Calciopoli - Intercettazione Bergamo - Rodomonti: "Se hai un dubbio pensa a chi è dietro"


Eccola la telefonata annunciata da Luciano Moggi, la telefonata che domani sarà presentata in aula al processo su Calciopoli e che "sconvolgerà definitivamente il teorema dell'accusa". Si tratta di una chiamata intercettata e registrata, ma non inclusa negli atti dal tenente colonnello Auricchio e dai suoi uomini. Forse perché avrebbe smontato uno dei cardini dell'accusa, la complicità di Moggi e i designatori per condizionare i risultati delle partite?

In qualche modo questa telefonata è il "secondo tempo" di quella del 26 novembre 2004 in cui l'allora presidente federale Franco Carraro intimava a Bergamo prima di Inter - Juventus di fare "la partita onesta, per carità, ma che non faccia errori a favore della Juventus, per carità eh…”. Il designatore, puntualmente, esegue e due giorni dopo chiama Pasquale Rodomonti (altro arbitro secondo le accuse contiguo a Moggi e alla sua organizzazione) e riformula la richiesta di Carraro.
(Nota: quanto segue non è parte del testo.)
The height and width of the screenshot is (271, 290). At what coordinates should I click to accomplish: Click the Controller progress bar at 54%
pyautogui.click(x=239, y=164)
L'arbitro, per evitare di mettere in discussione le "fatiche che ha fatto" per "arrivare lì" deve "fare la sua partita", ma "se ha un dubbio deve pensare più a chi è dietro piuttosto a chi è davanti".

Chi sta dietro è l'Inter di Mancini, vittima della pareggite acuta, reduce da 12 partite con 2 sole vittorie e 10 partite. Davanti, invece, c'era la Juve di Capello che arrivava da 10 vittorie, un pareggio e una sola sconfitta. Insomma, l'arbitro non doveva sbagliare, però nel dubbio poteva farlo contro la Juventus (e in favore dell'Inter) se non voleva pregiudicare la sua possibilità di arbitrare partite di quel livello, d'altra parte l'aveva detto Carraro, mica uno sconosciuto che passava per strada. Nei fatti poi la gara terminò 2 a 2 con una rimonta nel finale dell'Inter, l'arbitro aveva concesso un rigore netto alla Juve per fallo su Zalayeta, ma aveva graziato Toldo autore di un fallo su chiara occasione da gol, ma soltanto ammonito.
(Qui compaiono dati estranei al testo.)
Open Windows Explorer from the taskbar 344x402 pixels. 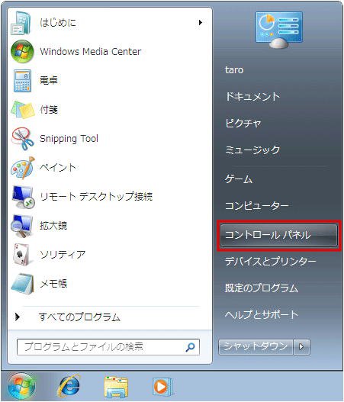click(x=116, y=386)
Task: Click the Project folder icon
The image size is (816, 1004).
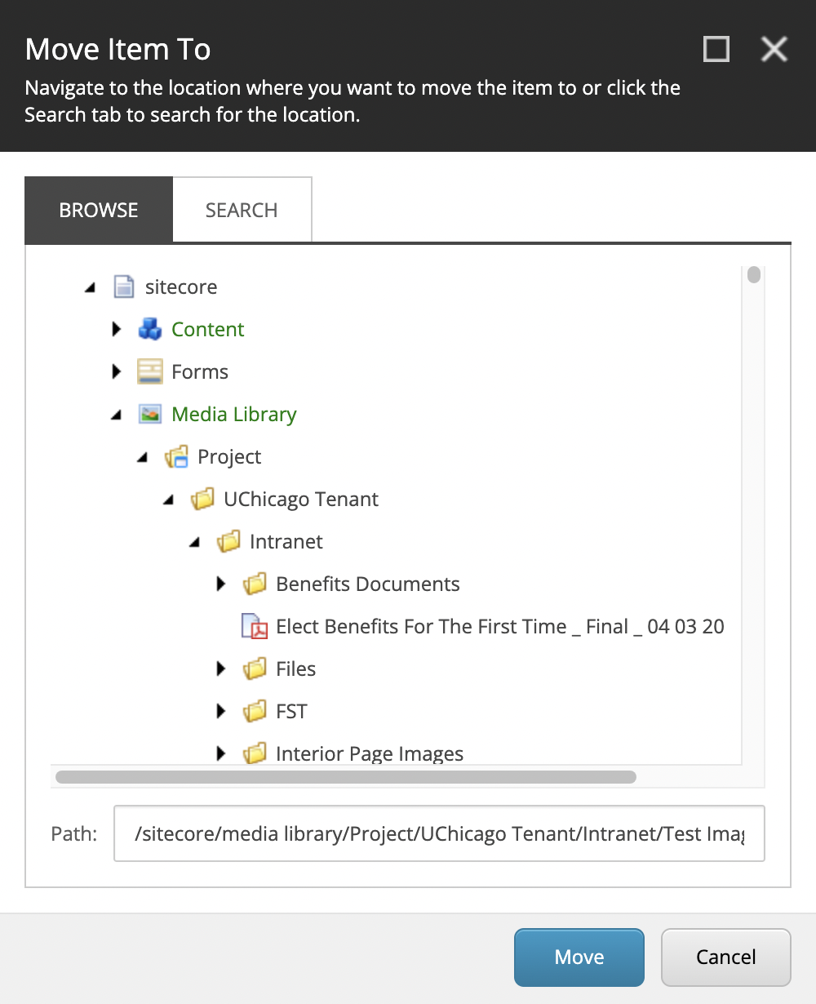Action: 176,456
Forse Rodomonti aveva avuto un dubbio e "aveva pensato più a chi è dietro"?

Telefonata Paolo Bergamo - Arbitro Pasquale Rodomonti, ore 17.24 del 28-11-2004


B. Stai preparando bene la partita?
R. Sì, sì, sì…
B. Hai visto qualcosa oggi mentre ti riposavi?
R. No, ho visto quasi niente…
B. Però, mi raccomando… Hai faticato tanto per arrivare lì… Per ritornarci, e quindi io mi aspetti, credimi, che tu non sbagli niente.
R. Mi fa immensamente piacere quello che hai detto, perché è la verità.
B. Oltretutto, c’è una differenza di 15 punti tra le due squadre, capito? Quindi anche psicologicamente preparatici bene.
R. Va’ bene, tranquillo…
B. Le fatiche che hai durato non le devi mettere in discussione, fa la tua partita, non ce n’è per nessuno, e, se ti dico proprio la mia, in questo momento, se hai un dubbio, pensa più a chi è dietro piuttosto che a chi è davanti, dammi retta!
R. Va bene, parola d’onore, va bene, sta tranquillo.
B. E’ una cosa che rimane tra me e te… Arrivare lassù lo sai quanto sia faticoso, e ritornare giù sarebbe per te proprio stupido. Fa la persona intelligente!
R. Perfetto, ho capito tutto!
B. La cosa rimane tra me e te, come mi auguro.
R. Vai tranquillo… No, no, tranquillo, io non parlo mai con gli altri di me.
B. Io ci conto, perché è soltanto una scelta per te, credimi, devi pensare a te stesso in questo momento.